◆ **Dataset extract**
===============
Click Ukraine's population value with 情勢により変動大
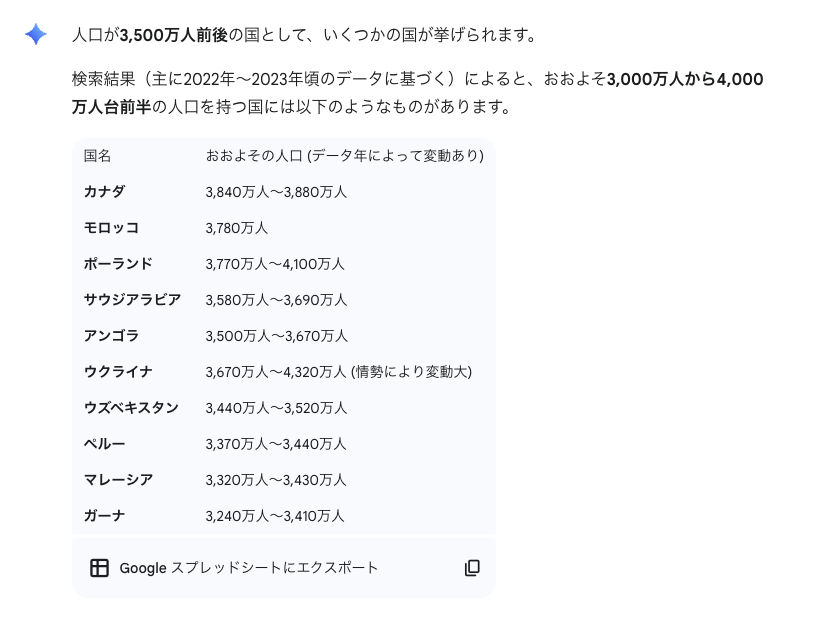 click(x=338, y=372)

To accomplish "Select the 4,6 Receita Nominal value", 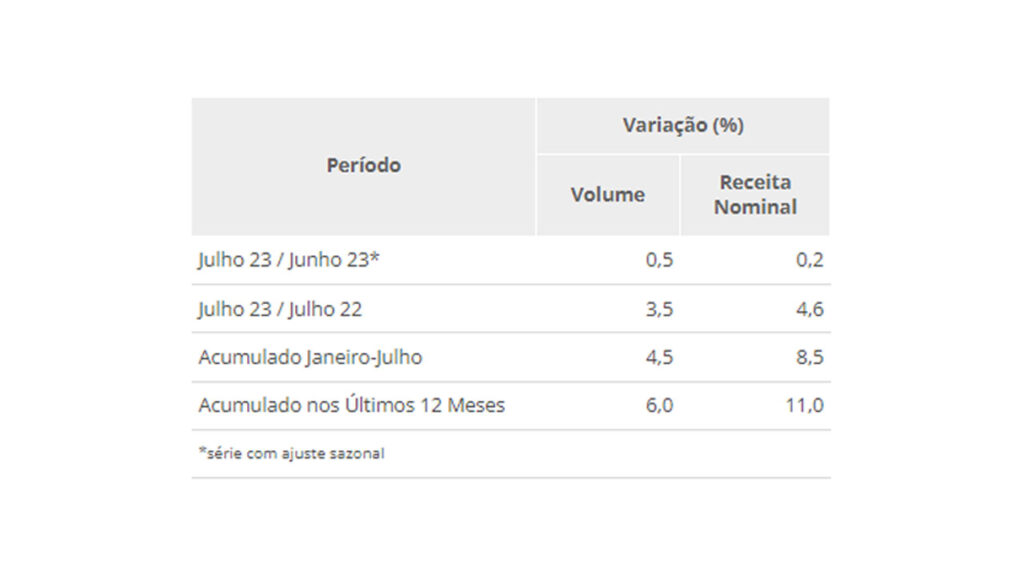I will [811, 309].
===============
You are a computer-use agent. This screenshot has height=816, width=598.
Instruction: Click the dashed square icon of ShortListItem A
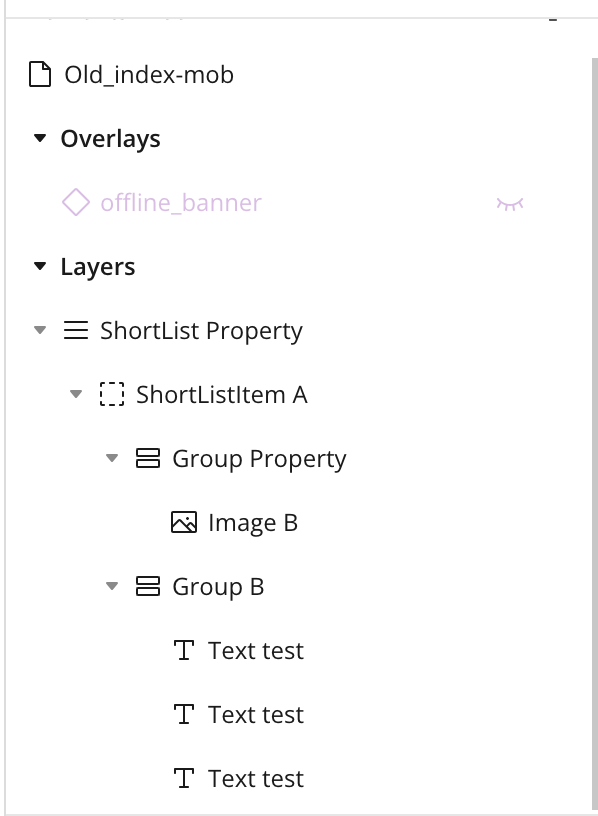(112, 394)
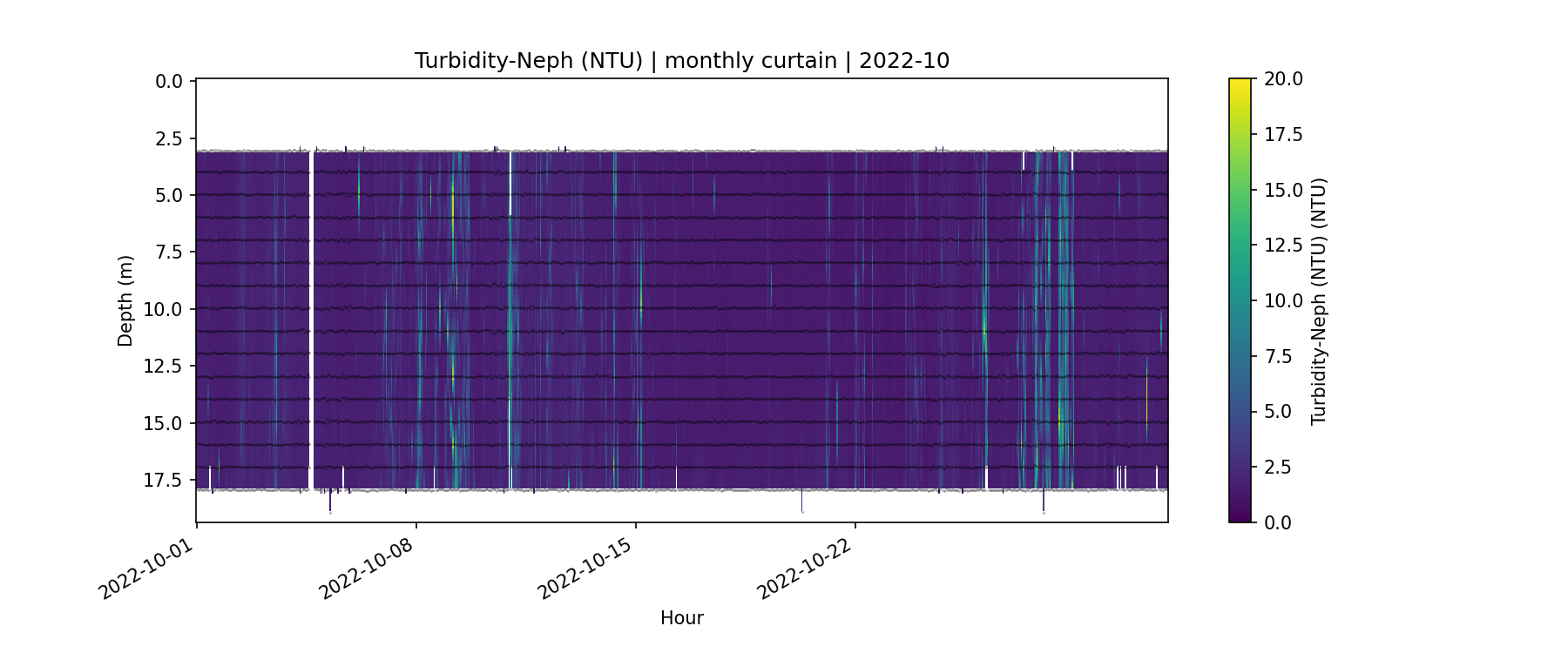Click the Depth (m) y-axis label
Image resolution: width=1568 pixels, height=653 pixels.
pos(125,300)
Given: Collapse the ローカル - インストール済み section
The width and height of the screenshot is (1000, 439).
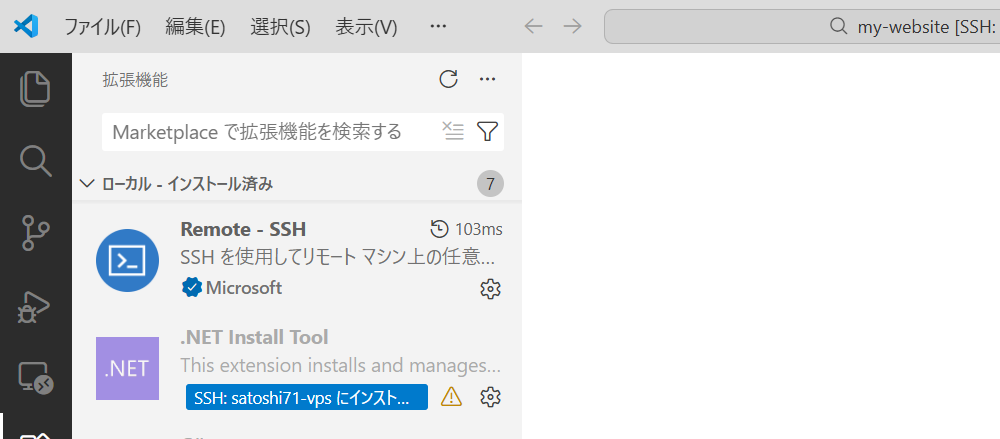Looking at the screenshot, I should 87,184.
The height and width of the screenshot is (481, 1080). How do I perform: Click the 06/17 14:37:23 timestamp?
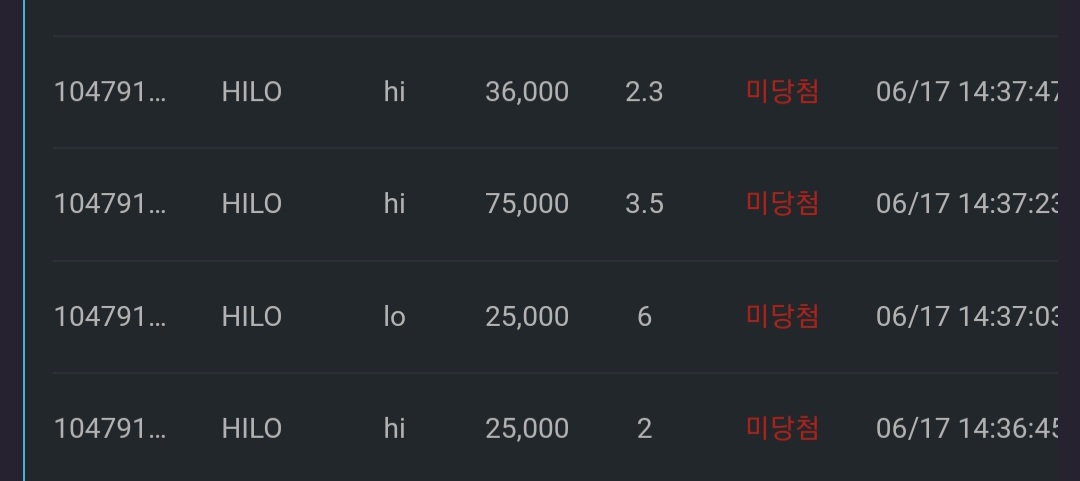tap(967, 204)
===============
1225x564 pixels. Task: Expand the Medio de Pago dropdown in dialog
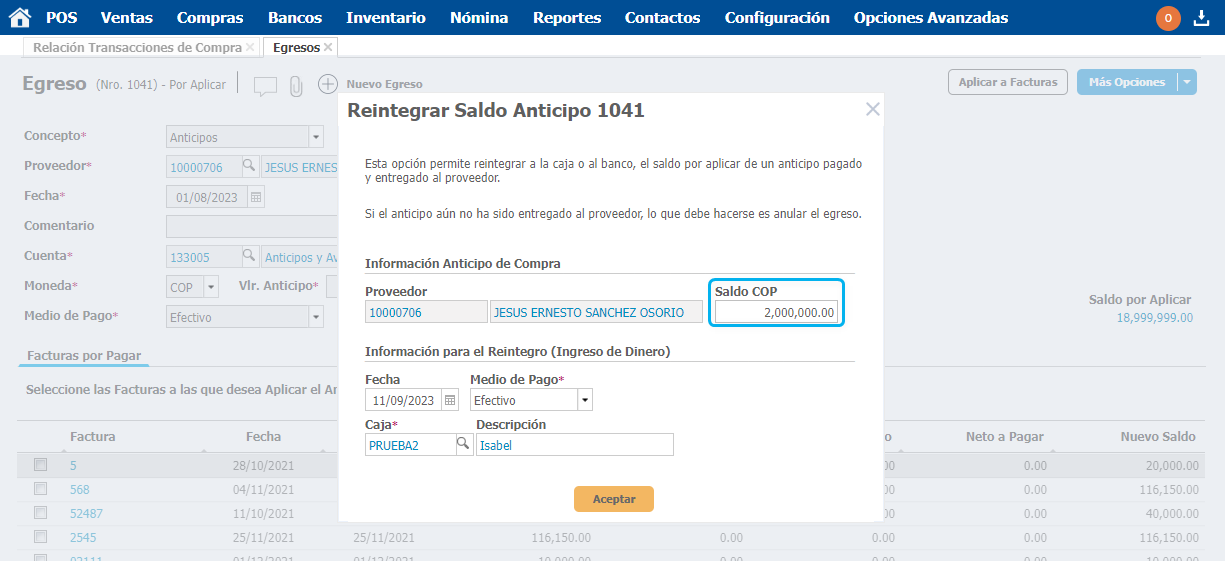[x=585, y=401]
===============
◆ **Problem requirements**
Starting at the line above that holds "You are a computer-use", repeat every line exactly down to and including the line that holds "Given: Collapse the ローカル - インストール済み section", then stop. Do not carry over any pictures.

◆ **Finished task**
You are a computer-use agent. This screenshot has height=816, width=598.
Instruction: Click the dashed square icon of ShortListItem A
(112, 394)
Click the Depth (m) y-axis label
Image resolution: width=1568 pixels, height=653 pixels.
pos(125,300)
Given: Collapse the ローカル - インストール済み section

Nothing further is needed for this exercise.